During repolarization of an action potential, what two events work together to return the membrane potential toward resting?
AVoltage-gated Na+ channels reopen and K+ channels close
BVoltage-gated Na+ channels inactivate and voltage-gated K+ channels open
CThe Na+/K+ ATPase pump rapidly restores both ion gradients
DCa2+ channels open while Na+ channels reset to the closed state
Repolarization is a two-part process: voltage-gated Na+ channels transition from their open state to an inactivated (blocked) state, stopping Na+ influx; simultaneously, voltage-gated K+ channels (which activate more slowly) open and K+ flows out down its electrochemical gradient. This K+ efflux drives the membrane back toward the K+ equilibrium potential (~-80 mV), causing afterhyperpolarization before slow K+ channel closure returns the membrane to resting potential.
Question 2 True / False
During the absolute refractory period immediately following an action potential, a second stimulus of twice the threshold strength can trigger another action potential in the same axon segment.
TTrue
FFalse
Answer: False
The absolute refractory period exists because Na+ channels are in their inactivated state — a conformation distinct from the closed resting state — and cannot be reopened by any stimulus regardless of strength. Only after the inactivation gate resets (during the relative refractory period) can a suprathreshold stimulus generate a new action potential. This property ensures unidirectional propagation and sets a ceiling on firing frequency.
Question 3 Short Answer
Explain why the action potential is described as 'all-or-none' and what determines the threshold that triggers it.
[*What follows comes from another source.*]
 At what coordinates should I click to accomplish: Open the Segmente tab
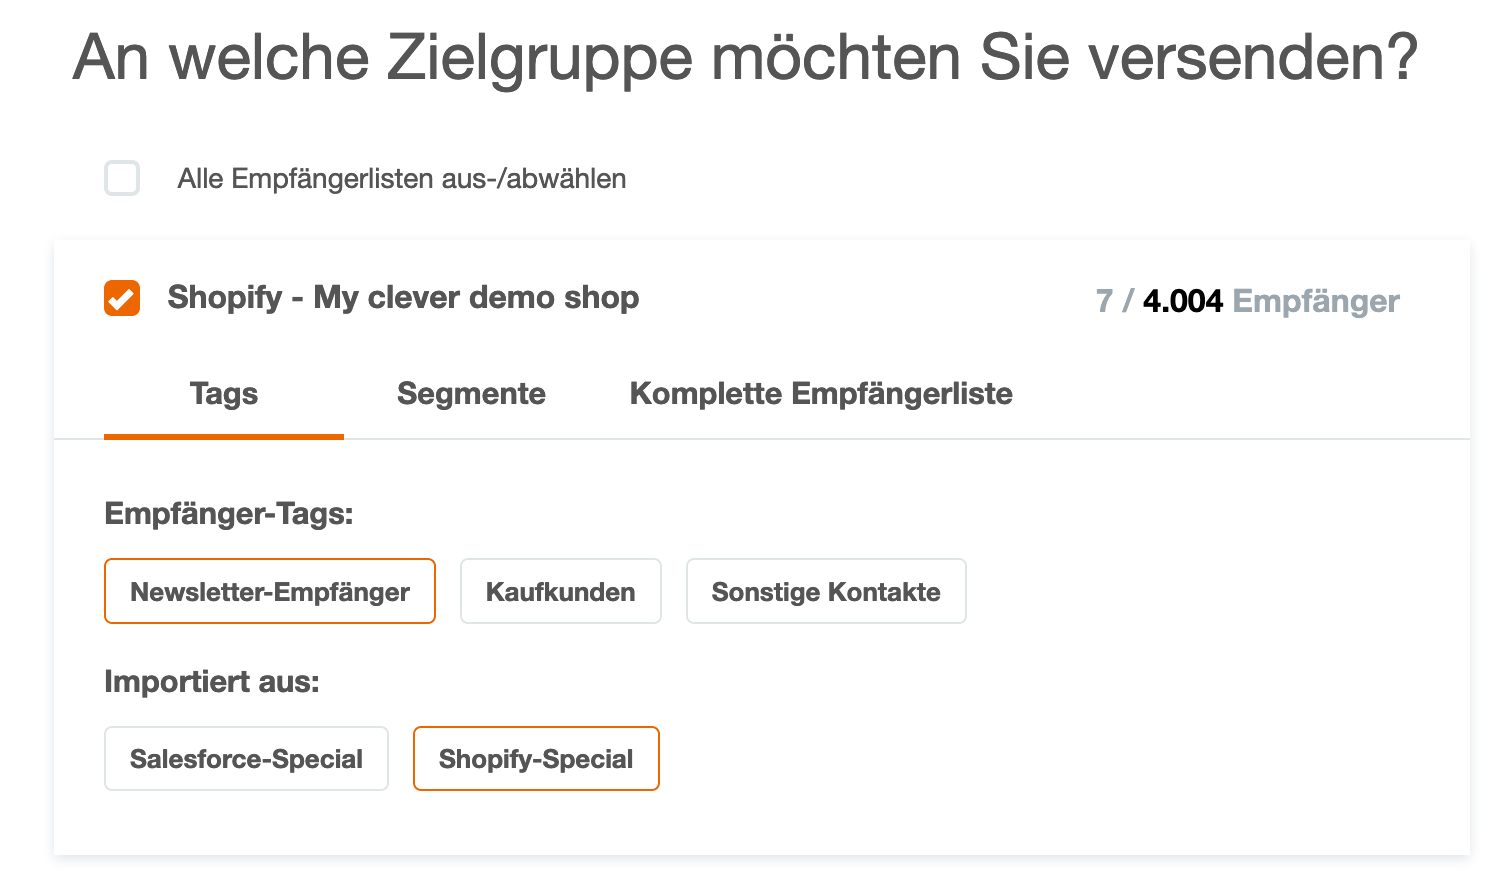click(x=471, y=394)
Think about your answer, then reveal below.
Model answer: Once membrane depolarization reaches threshold (~-55 mV), a positive feedback loop is triggered: Na+ channels open, Na+ influx further depolarizes the membrane, opening more Na+ channels. This regenerative process runs to completion regardless of the initial stimulus strength — the resulting action potential is always the same amplitude. Threshold is set by the density and kinetics of voltage-gated Na+ channels; a stimulus must depolarize enough membrane to open enough Na+ channels to initiate this self-sustaining cascade.
The all-or-none property is a direct consequence of the positive feedback between membrane depolarization and Na+ channel opening. Below threshold, K+ leak and Na+ channel closure can restore resting potential; at threshold, the inward Na+ current overwhelms the restoring forces and the spike propagates to full amplitude. This property is what makes neural signals reliable over long distances — the signal regenerates at each node rather than decrementing like a passive cable signal.